(Stored items)
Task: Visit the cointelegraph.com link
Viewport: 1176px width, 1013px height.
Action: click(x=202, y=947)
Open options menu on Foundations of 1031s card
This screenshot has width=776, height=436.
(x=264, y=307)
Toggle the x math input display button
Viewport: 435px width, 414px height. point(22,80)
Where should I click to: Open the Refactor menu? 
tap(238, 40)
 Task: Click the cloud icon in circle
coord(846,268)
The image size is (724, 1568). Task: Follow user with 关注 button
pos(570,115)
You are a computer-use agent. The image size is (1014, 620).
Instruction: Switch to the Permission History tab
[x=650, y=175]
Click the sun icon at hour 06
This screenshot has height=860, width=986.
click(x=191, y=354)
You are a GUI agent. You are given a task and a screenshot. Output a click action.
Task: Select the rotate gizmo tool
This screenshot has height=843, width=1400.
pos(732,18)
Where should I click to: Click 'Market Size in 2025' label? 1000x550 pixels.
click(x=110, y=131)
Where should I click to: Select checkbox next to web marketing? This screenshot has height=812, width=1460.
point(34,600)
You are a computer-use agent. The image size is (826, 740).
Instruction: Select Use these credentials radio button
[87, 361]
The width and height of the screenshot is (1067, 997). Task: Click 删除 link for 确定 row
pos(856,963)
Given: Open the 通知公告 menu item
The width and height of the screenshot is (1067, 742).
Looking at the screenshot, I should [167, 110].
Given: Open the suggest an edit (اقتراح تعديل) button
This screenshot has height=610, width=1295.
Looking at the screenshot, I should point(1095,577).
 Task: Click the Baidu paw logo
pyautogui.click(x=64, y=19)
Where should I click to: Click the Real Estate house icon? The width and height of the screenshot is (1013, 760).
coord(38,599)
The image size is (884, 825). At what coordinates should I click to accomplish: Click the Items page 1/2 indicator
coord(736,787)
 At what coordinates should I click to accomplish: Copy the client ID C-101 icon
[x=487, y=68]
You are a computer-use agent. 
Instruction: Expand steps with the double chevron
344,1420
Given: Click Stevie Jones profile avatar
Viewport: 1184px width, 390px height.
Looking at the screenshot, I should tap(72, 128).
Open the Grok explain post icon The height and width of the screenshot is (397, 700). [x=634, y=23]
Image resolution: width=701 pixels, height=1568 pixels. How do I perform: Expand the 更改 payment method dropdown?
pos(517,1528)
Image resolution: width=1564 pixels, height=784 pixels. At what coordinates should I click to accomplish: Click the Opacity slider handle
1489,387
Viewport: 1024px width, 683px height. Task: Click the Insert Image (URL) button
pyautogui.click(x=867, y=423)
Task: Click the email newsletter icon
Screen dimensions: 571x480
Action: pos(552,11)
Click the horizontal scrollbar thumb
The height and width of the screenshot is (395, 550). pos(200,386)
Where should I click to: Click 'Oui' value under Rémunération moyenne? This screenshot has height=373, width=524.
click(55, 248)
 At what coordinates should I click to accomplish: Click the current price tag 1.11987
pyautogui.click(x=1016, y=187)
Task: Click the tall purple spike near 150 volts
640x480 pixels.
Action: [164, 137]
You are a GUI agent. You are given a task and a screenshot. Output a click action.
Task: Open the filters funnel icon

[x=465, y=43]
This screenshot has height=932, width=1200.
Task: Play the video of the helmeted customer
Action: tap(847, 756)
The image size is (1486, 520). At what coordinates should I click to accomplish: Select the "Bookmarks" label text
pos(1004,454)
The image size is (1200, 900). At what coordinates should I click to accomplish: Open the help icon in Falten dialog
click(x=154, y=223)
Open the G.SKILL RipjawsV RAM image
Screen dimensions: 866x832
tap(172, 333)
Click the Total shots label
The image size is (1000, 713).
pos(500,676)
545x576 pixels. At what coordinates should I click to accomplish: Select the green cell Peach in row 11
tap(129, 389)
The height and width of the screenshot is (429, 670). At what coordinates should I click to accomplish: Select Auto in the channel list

What this task involves
Every record must be returned exactly.

Reply
Task: Visit the cointelegraph.com link
Viewport: 1176px width, 1013px height.
Action: click(x=202, y=947)
Open options menu on Foundations of 1031s card
This screenshot has width=776, height=436.
(x=264, y=307)
Toggle the x math input display button
Viewport: 435px width, 414px height. point(22,80)
Where should I click to: Open the Refactor menu? 
tap(238, 40)
 Task: Click the cloud icon in circle
coord(846,268)
The image size is (724, 1568). Task: Follow user with 关注 button
pos(570,115)
You are a computer-use agent. The image size is (1014, 620).
Instruction: Switch to the Permission History tab
[x=650, y=175]
Click the sun icon at hour 06
This screenshot has height=860, width=986.
click(x=191, y=354)
You are a GUI agent. You are given a task and a screenshot. Output a click action.
Task: Select the rotate gizmo tool
This screenshot has height=843, width=1400.
pos(732,18)
Where should I click to: Click 'Market Size in 2025' label? 1000x550 pixels.
click(x=110, y=131)
Where should I click to: Select checkbox next to web marketing? This screenshot has height=812, width=1460.
point(34,600)
You are a computer-use agent. The image size is (826, 740).
Instruction: Select Use these credentials radio button
[87, 361]
The width and height of the screenshot is (1067, 997). Task: Click 删除 link for 确定 row
pos(856,963)
Given: Open the 通知公告 menu item
The width and height of the screenshot is (1067, 742).
Looking at the screenshot, I should [167, 110].
Given: Open the suggest an edit (اقتراح تعديل) button
This screenshot has height=610, width=1295.
Looking at the screenshot, I should point(1095,577).
 Task: Click the Baidu paw logo
pyautogui.click(x=64, y=19)
Where should I click to: Click the Real Estate house icon? The width and height of the screenshot is (1013, 760).
coord(38,599)
The image size is (884, 825). At what coordinates should I click to accomplish: Click the Items page 1/2 indicator
coord(736,787)
 At what coordinates should I click to accomplish: Copy the client ID C-101 icon
[x=487, y=68]
You are a computer-use agent. 
Instruction: Expand steps with the double chevron
344,1420
Given: Click Stevie Jones profile avatar
Viewport: 1184px width, 390px height.
Looking at the screenshot, I should tap(72, 128).
Open the Grok explain post icon The height and width of the screenshot is (397, 700). [x=634, y=23]
Image resolution: width=701 pixels, height=1568 pixels. How do I perform: Expand the 更改 payment method dropdown?
pos(517,1528)
Image resolution: width=1564 pixels, height=784 pixels. At what coordinates should I click to accomplish: Click the Opacity slider handle
1489,387
Viewport: 1024px width, 683px height. Task: Click the Insert Image (URL) button
pyautogui.click(x=867, y=423)
Task: Click the email newsletter icon
Screen dimensions: 571x480
Action: pos(552,11)
Click the horizontal scrollbar thumb
The height and width of the screenshot is (395, 550). pos(200,386)
Where should I click to: Click 'Oui' value under Rémunération moyenne? This screenshot has height=373, width=524.
click(55, 248)
 At what coordinates should I click to accomplish: Click the current price tag 1.11987
pyautogui.click(x=1016, y=187)
Task: Click the tall purple spike near 150 volts
640x480 pixels.
Action: [164, 137]
You are a GUI agent. You are given a task and a screenshot. Output a click action.
Task: Open the filters funnel icon

[x=465, y=43]
This screenshot has height=932, width=1200.
Task: Play the video of the helmeted customer
Action: tap(847, 756)
The image size is (1486, 520). At what coordinates should I click to accomplish: Select the "Bookmarks" label text
pos(1004,454)
The image size is (1200, 900). At what coordinates should I click to accomplish: Open the help icon in Falten dialog
click(x=154, y=223)
Open the G.SKILL RipjawsV RAM image
Screen dimensions: 866x832
tap(172, 333)
Click the Total shots label
The image size is (1000, 713).
pos(500,676)
545x576 pixels. At what coordinates should I click to accomplish: Select the green cell Peach in row 11
tap(129, 389)
The height and width of the screenshot is (429, 670). At what coordinates should I click to accomplish: Select Auto in the channel list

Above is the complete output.